### Task objective
Read through the records below and copy each line that uses the word "agent".

### Records supplied
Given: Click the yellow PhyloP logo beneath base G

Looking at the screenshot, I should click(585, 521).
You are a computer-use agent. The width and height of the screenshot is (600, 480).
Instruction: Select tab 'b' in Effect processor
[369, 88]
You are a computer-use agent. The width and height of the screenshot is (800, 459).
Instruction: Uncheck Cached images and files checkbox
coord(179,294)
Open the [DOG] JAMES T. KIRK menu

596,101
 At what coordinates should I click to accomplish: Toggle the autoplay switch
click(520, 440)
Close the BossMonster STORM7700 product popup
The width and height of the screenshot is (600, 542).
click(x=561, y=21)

...

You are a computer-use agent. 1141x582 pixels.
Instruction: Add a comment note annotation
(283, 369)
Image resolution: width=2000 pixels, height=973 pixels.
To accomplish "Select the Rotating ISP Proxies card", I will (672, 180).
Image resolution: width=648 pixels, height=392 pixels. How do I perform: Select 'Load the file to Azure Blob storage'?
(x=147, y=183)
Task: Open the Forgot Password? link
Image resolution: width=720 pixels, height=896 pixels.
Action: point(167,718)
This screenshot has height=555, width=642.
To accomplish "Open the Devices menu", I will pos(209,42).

### Reply
You are a computer-use agent. The width and height of the screenshot is (600, 480).
You are a computer-use agent. The width and height of the screenshot is (800, 459).
You are a computer-use agent. 1141x582 pixels.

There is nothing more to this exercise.